Looking at ITSM improvements through 3D Glasses

Your teams have reached a point where they are performing and achieving the goals in which they were initially intended. However over time expectations and goals have a way of changing. The question is whether you, as an IT organization, are positioned to meet these changes. You have to ask yourselves “do we continue to meet requirements?” “Are we positioned to make improvements to ensure we can continue to align with business needs?”

 

We all know that are business is looking to IT to produce a consistent service in a way that reduces costs whenever possible. So even in times where we haven’t really changed, we are still looking to make improvements.

 

Does your IT organization think in terms of CSI (Continual Service Improvements), the key word here is continual. We may not need to make huge changes year over year but we should be reviewing regularly how well we are providing service to the business. A part of this review should include the processes which are enabling IT to deliver services.

 

As I have mentioned before one of the ways we (IT) as a service provider can do that is through reporting. Reporting plays a big part in understanding how well you are performing or not, however one if the limiting factors in metrics we collect is that we think of them in a process centric way.
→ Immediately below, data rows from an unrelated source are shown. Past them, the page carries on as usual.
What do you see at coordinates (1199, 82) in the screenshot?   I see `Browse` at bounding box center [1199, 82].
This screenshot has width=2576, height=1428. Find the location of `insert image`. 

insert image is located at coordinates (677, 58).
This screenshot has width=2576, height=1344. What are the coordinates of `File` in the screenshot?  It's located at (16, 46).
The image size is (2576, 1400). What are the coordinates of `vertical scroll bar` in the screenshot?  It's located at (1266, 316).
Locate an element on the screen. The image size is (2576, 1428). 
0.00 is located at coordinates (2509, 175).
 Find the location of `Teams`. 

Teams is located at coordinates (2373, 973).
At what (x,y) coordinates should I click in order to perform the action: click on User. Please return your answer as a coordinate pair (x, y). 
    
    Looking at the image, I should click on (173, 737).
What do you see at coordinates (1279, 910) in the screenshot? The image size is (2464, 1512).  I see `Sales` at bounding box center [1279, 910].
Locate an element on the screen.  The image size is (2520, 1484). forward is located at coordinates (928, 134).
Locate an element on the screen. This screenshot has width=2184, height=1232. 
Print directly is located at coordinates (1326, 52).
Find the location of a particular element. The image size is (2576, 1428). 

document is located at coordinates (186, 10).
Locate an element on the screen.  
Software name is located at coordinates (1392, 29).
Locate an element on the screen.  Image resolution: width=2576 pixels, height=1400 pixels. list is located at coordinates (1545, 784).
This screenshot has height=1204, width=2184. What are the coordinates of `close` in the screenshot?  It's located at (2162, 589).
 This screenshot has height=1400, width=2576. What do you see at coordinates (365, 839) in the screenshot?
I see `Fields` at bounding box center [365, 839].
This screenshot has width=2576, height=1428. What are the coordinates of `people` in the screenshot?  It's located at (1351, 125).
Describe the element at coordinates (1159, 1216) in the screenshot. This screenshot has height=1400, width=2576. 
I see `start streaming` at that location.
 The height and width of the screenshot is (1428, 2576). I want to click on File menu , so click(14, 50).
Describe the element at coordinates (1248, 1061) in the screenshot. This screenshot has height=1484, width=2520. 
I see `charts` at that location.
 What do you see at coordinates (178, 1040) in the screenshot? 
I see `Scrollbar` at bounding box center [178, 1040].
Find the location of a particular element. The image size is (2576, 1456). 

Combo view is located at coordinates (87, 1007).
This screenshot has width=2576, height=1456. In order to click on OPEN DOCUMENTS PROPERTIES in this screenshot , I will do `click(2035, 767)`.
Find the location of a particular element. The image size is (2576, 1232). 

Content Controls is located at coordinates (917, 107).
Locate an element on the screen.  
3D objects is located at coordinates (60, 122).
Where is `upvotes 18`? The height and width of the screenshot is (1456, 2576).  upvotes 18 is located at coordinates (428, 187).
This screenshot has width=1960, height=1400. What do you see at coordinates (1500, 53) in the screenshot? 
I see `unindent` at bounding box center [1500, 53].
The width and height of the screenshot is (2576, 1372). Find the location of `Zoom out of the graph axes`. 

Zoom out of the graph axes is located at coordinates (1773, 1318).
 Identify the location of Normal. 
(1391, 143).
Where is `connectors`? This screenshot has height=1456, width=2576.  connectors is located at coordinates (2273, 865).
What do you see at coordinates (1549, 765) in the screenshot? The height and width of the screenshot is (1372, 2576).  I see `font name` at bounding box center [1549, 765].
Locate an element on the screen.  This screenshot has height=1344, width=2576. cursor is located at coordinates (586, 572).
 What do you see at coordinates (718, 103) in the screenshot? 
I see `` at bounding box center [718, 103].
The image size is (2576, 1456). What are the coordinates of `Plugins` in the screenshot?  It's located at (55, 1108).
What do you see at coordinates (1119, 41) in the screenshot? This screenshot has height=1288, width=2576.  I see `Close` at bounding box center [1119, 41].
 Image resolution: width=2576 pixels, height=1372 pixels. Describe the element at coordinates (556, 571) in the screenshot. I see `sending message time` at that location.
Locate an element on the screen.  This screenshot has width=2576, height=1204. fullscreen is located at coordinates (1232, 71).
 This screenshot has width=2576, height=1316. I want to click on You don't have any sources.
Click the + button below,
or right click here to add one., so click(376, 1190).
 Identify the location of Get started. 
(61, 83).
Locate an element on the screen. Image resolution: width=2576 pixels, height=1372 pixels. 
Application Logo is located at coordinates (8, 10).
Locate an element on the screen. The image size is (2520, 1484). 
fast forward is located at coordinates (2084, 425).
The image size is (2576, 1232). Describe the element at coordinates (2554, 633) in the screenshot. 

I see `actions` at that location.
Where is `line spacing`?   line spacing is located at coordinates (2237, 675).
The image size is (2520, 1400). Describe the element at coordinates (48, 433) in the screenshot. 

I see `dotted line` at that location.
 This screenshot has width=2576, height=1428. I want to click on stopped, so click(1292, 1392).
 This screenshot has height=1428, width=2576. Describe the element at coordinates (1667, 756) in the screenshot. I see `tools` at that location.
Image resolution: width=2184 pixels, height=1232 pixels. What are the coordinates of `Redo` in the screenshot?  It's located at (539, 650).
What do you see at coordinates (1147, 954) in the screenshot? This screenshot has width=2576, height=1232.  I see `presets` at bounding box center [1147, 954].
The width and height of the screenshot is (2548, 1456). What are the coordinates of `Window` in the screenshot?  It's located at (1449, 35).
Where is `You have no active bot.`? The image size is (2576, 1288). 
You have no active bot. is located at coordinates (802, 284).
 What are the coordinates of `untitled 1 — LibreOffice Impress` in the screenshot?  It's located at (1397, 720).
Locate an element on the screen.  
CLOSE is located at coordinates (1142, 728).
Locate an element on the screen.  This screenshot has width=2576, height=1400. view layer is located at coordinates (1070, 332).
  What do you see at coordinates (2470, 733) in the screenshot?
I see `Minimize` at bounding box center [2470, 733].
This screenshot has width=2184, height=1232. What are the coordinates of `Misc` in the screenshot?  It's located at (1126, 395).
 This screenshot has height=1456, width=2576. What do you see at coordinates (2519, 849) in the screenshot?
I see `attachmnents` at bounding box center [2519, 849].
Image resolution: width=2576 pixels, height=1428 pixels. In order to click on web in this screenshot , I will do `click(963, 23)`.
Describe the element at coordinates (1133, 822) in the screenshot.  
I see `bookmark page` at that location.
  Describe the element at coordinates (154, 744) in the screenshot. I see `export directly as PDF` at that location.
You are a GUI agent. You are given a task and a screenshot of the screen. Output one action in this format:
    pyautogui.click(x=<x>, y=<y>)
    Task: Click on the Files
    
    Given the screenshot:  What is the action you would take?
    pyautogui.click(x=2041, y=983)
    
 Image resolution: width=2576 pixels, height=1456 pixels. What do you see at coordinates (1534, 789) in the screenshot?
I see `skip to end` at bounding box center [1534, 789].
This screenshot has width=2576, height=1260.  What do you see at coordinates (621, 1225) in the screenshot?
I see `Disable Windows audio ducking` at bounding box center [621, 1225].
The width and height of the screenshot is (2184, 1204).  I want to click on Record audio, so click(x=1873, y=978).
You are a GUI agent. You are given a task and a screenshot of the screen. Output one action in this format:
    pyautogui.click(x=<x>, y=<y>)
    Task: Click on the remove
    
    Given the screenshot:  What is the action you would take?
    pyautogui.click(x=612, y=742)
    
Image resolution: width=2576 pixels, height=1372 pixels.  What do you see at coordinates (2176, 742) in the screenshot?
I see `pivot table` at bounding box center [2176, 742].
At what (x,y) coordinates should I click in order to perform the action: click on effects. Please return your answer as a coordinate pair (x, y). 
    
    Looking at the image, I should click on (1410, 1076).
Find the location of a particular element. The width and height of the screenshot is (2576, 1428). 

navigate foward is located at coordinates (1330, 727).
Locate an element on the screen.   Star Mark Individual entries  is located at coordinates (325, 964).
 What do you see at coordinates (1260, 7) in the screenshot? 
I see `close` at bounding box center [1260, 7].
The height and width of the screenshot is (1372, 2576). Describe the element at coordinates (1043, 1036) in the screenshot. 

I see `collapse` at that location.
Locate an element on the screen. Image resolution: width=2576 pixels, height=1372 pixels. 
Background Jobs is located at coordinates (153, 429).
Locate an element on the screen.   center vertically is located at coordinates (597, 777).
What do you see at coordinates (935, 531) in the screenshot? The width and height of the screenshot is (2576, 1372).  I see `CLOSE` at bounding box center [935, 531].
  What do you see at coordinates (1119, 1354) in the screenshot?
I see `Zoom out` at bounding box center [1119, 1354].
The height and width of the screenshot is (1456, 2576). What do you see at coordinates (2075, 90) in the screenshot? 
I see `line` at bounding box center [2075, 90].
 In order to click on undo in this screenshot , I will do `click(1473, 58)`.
We need to get away from the one dimensional “did we have incident outages last month” to an overall service metric.

 

While it is important that we address outages and process focused reporting (because they are the building blocks to service reporting) we need to start thinking in terms of service as a whole, or in 3D so to speak. In essence “How do all activities around the service impact the delivery of that service?”

 

When we talk about making improvements generally the first step involves taking a look where we are today. There are many measurement tools or benchmarks to gauge this, regardless of which one(s) your organization decides to leverage start thinking in terms of overall service capability.

One Dimensional Thinking

 

When you think about improvements you might review in terms of Incident OR Change OR Requests etc. Performing reviews in this manner will allow you to improve in each of these areas separately however overall improvement will still be just outside your reach because one process may only improve if the inputs or outputs from another process are able to improve as well. Using this diagram to illustrate this we can see where we are from a capability standpoint for 3 sample processes.

 

You neeto think of the gaps which are holding back the improvement for the service as shown by the red components in this chart.

 

Identifying these gaps will allow you to add the “3D thinking” and enable you to improve the processes or activities which are currently appearing as limits to the CSI initiatives. Having this big picture perspective will allow your organization to identify a CSI strategy where they may not have been able to do so before.